オシゴトいろいろ

避難所の感染対策など被災地で大きな役割

感染対策の大切さを知った東日本大震災の支援

 災害支援ナースに興味を持ったのは、当院の職員休憩室で雑誌の記事を見たことがきっかけです。養成研修があること、ボランティアであること、現地で疲弊した看護職員を助けるのも仕事という点に惹かれました。養成研修を修了し、登録されたのは2011年3月。なんと、その1週間後に東日本大震災が起きました。
支援に行きたいと病院に伝えると看護部長が認めてくれました。派遣期間は4日間。日本看護協会(東京都渋谷区)に集められ、大型バスで午後10時に出発。宮城県看護協会(仙台市青葉区)に到着すると派遣先ごとにマイクロバスで現地へ。派遣された気仙沼は雪が降っていて寒かったです。発災からすでに3週間経っており、避難所ではインフルエンザやノロウイルスによる感染性胃腸炎にかかっている人が多くいました。
 強く印象に残っているのは、下痢症状のあったひとり暮らしの高齢男性です。トイレに間に合わず失禁してしまったのですが、「下痢=ノロ」という認識が避難所に広がっており、感染を恐れる集団心理で「出ていってほしい」という感情的な声があがりました。その方には隔離用の部屋へ移動していただきましたが、感染管理の専門知識があれば、こうなる前にもっと適切な対応ができたのではないかという思いが募り、感染管理認定看護師も目指そうと決意。2015年に認定を受けました。
 ※2024年4月以降は、「災害・感染症医療業務従事者」として都道府県・医療機関間の協定に基づく業務と法的に規定され、派遣にかかる実費は公的に負担されるようになった。

泥だらけだった出入り口を掃除し、ダンボールで靴箱を作成。靴を脱いで室内に入るようにすることは、効果の高い感染予防策

物資が限られる被災地で看護の原点に立ち返る

 感染管理の専門知識は大きな力を発揮します。2024年1月に発生した能登半島地震では、第3班として発災3週間後に約200人が滞在する避難所へ派遣されたのですが、第2班に感染管理認定看護師がいて感染対策が徹底されていました。トイレに手洗い場をつくる、室内を土足厳禁にするなどごく基本的な対策ですが、混乱した避難所ではできていないことも多いのです。
また看護師という立場だからルールを皆さんに受け入れてもらえるということもあります。第4班にもうまくつなげることができ、この避難所が閉鎖される1月末まで感染性胃腸炎の症状を呈した被災者は1人も出ませんでした。
 災害支援ナース養成研修でも感染対策は重点的に学びます。感染症が発生すると人は不安になり、つらい思いをする人も出てきますが、発災後早期から専門知識に基づく対策を行えば防ぐことができます。能登ではそれをとくに実感しました。これまでに、鬼怒川が決壊した関東・東北豪雨(2015年)、熊本地震(2016年)でも活動しました。避難所などでは医療器具が限られ、聴診器くらいしかないため五感を働かせて状態を判断します。看護の「看」は「手」「目」という字でできていますが、災害支援ナースとして活動していると本当にその通りだと感じます。災害看護に関心はあるけれど災害支援ナースになるのはハードルが高いと思われがちなのですが、若手看護師で積極的に活動している人もいます。災害看護を教えているイムス横浜国際看護専門学校での講義や、院内講習で具体的な活動内容ややりがいを伝え、後進を育てていきます。

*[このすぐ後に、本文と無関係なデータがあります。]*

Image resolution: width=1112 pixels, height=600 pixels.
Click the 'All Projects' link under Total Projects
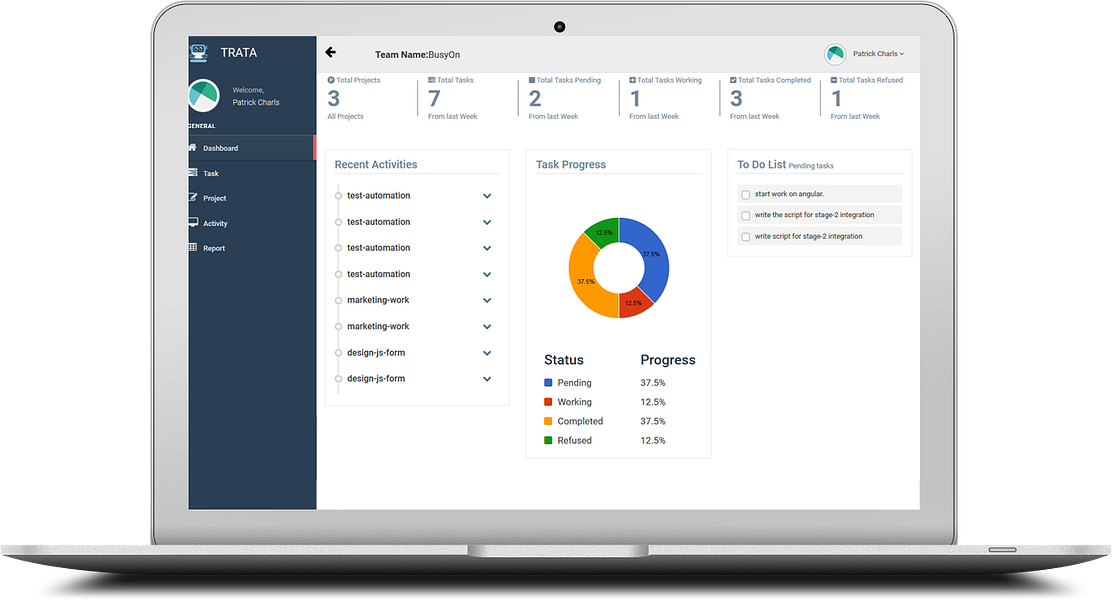[345, 116]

インフルエンザ・ノロ等の対策のためにトイレの側に手洗い場を設置。後ろに停まっている白い車は「サンドウィッチマン 」が 寄 贈 し た ト イレトレーラー

災害支援ナース

大規模自然災害の発生時や新興感染症の発生・まん延時に被災地等へ派遣され、地域住民の健康維持・確保に必要な看護を提供するとともに、看護職員の心身の負担を軽減し支える看護職員。災害支援ナース養成研修(日本看護協会が厚生労働省医政局の委託を受け、都道府県看護協会とともに実施)を修了後、厚生労働省医政局に登録される。養成研修は「総論」「災害各論」「感染症各論」等のオンデマンド受講と、「講習」「災害演習」「感染症演習」の集合研修。1995年1月に発生した阪神淡路大震災をはじめ国内外で活動を展開している。2024年4月、法令に基づく仕組みとなった。